1. An avocado cutting and pitting process, including: stages of feeding, orienting and advancing along several lines of avocado on fruit-holding flights equipped with recesses with diametrical slots, a cutting stage in which each avocado is divided into two halves by means of a pair of knives with facing blades, and a pitting stage in which the avocado pit is beaten by means of a plunger to be slightly moved inside the avocado and detached from the pulp, characterized in that the cutting and pitting stages include: a vertical approach step of the pairs of knives to the fruit-holding flights so that the blades of each pair are inserted in opposite sides of the avocado and in said diametrical slots of the recesses in which the avocados are placed, a horizontal translation step of the pairs of knives so that the blades approach each other around the same pit, a horizontal translation step of the pairs of knives so that the blades move away from each other with respect to the pit, a lowering step of the plungers for beating the pits, a lifting step of the plungers with respect to the pits, and a vertical removal step of the pairs of knives with respect to the avocados cut and pitted on the fruit-holding flights.

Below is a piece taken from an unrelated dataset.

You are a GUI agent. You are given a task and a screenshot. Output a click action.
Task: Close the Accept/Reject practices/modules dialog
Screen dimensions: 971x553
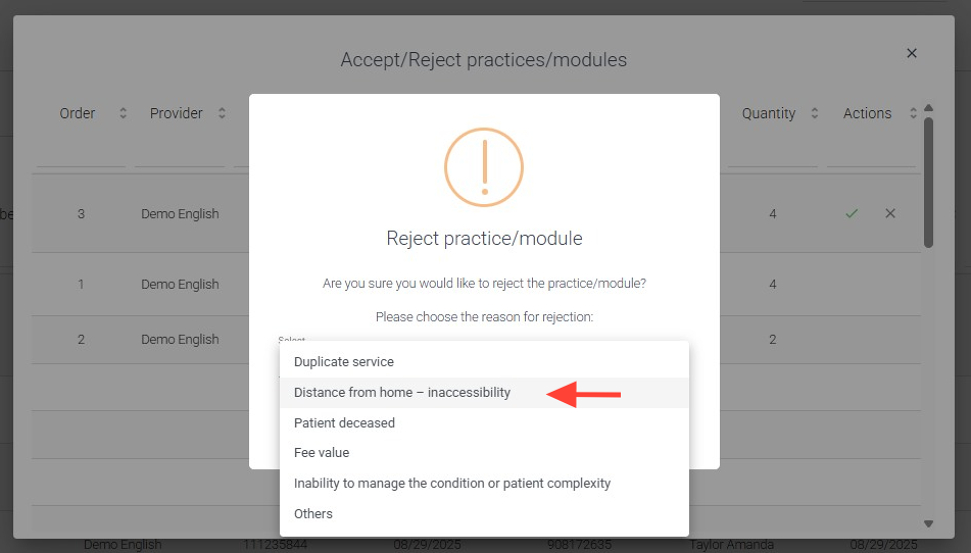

2. A multi-lane machine comprising: a longitudinal frame, a conveyor having fruit-holding flights that are connected, at each end thereof, to links of a chain advancing along the longitudinal frame, the fruit-holding flights being equipped with a series of recesses that are opened at the bottom and transversely spaced, sized according to the caliber of the avocados to be transported, a cutting and pitting station, comprising a transversal head movable vertically with respect to the fruit holding flights above them, on first vertical guides perpendicular to the longitudinal frame above the conveyor, the transverse head having a lower side; a plurality of pairs of knives for each fruit-holding flight, in the transverse head above the respective recesses for cutting avocados, a cover element, a plurality of plungers in the form of rods fixed to a movable crosspiece by means of a connecting rod-crank mechanism driven by a brushless motor mounted on the cover element, to strike the pit and to move it inside the avocado in order to detach it from the pulp, characterized in that the cutting and pitting station also includes: transversal sliding coupling guides, located in the lower side of the transversal head; a left knife holder slide and a right knife holder slide, equipped at the top with sliding means cooperating with said transversal sliding coupling guides; left knives and right knives forming a plurality of pairs of knives suitable for simultaneously cutting a plurality of avocados on each fruit-holding flight; and drive means able to simultaneously move the left knife holder slide and the right knife holder slide to allow a coplanar translational movement of approaching and moving away of the left knife and the right knife of each pair of knives with respect to said pit.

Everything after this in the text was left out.